- [AIM OF THE TASK]
The copy should begin at the line containing "This screenshot has height=788, width=1400." and end with the last line below, every line exact and no picture included.

Saved data entries:
++++++++++

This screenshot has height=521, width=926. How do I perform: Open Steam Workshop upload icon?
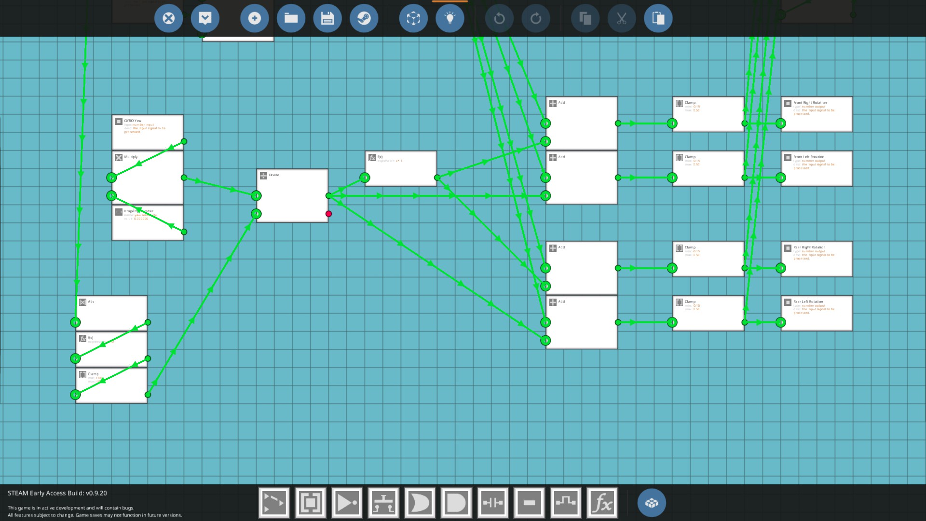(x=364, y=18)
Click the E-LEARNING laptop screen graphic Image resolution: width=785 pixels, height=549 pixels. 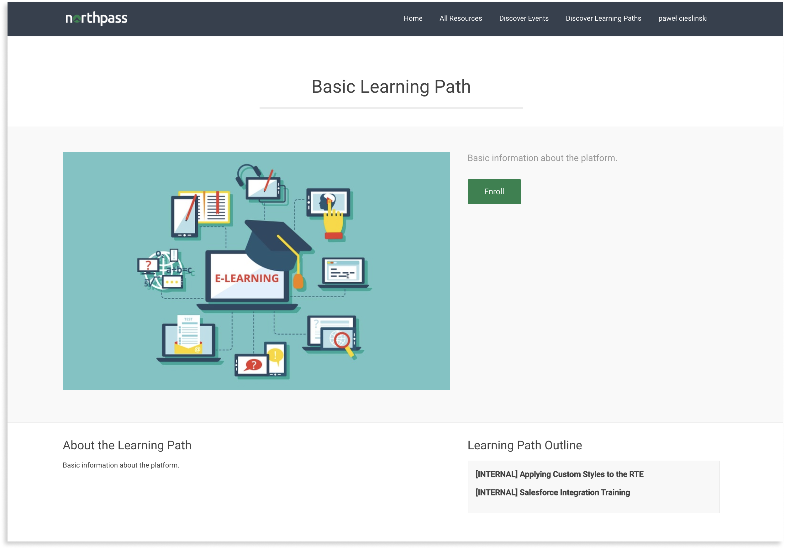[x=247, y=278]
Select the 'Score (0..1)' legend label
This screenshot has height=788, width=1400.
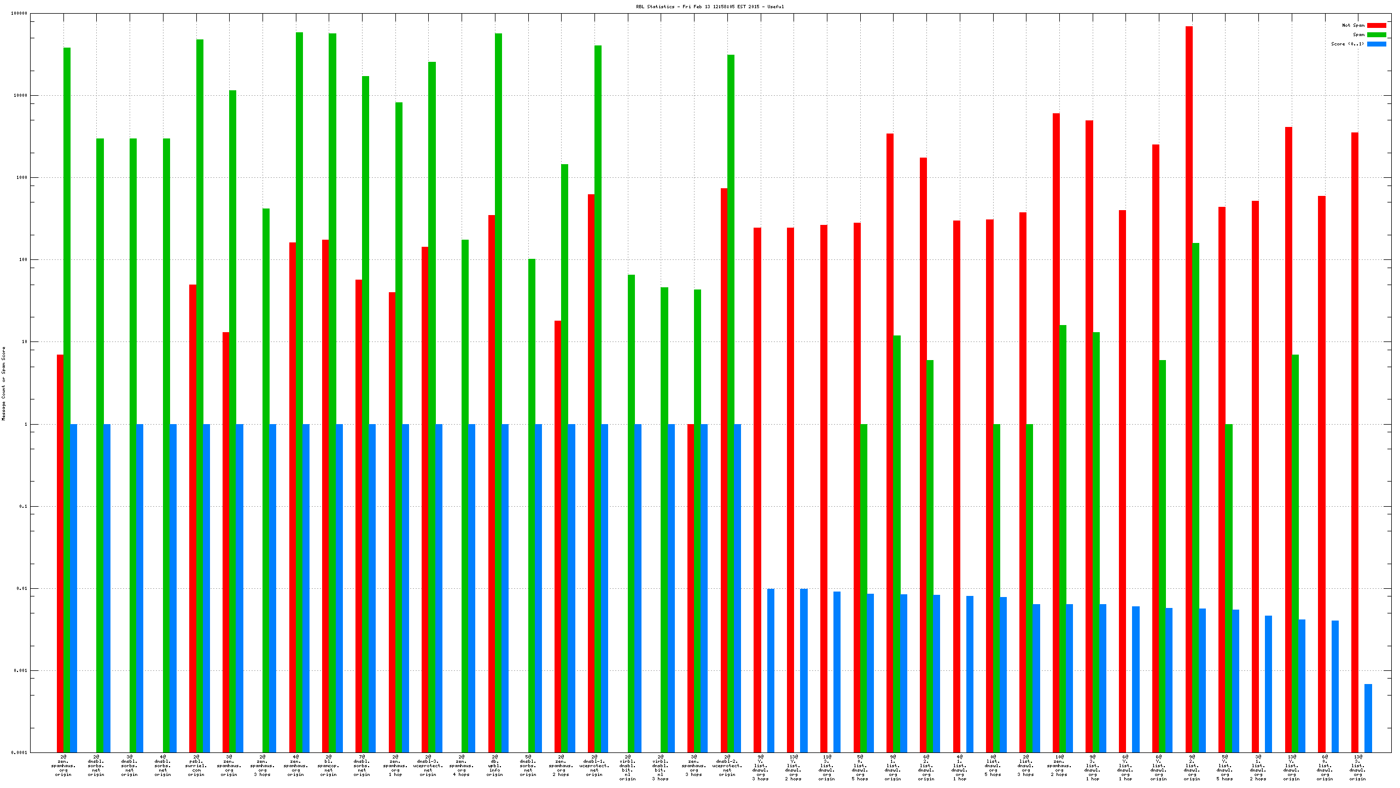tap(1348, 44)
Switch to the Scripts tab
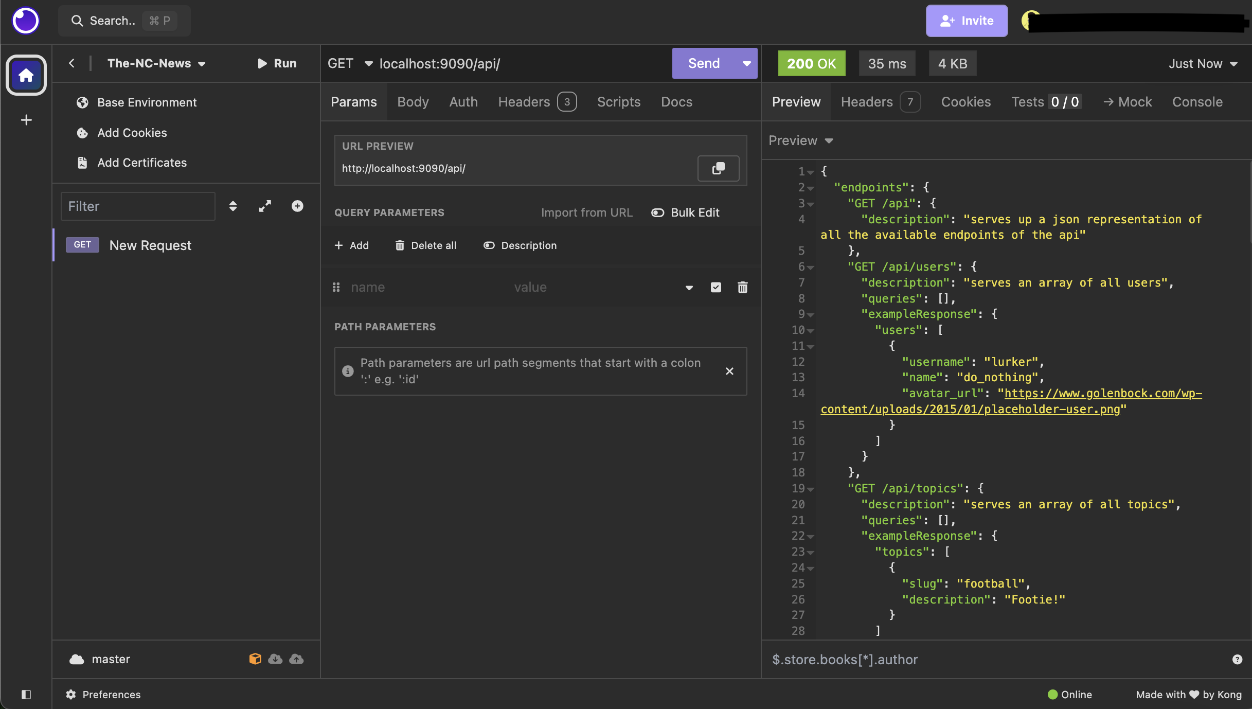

++++++++++

- [WRITTEN SOLUTION]
This screenshot has height=788, width=1400.
tap(1348, 44)
Switch to the Scripts tab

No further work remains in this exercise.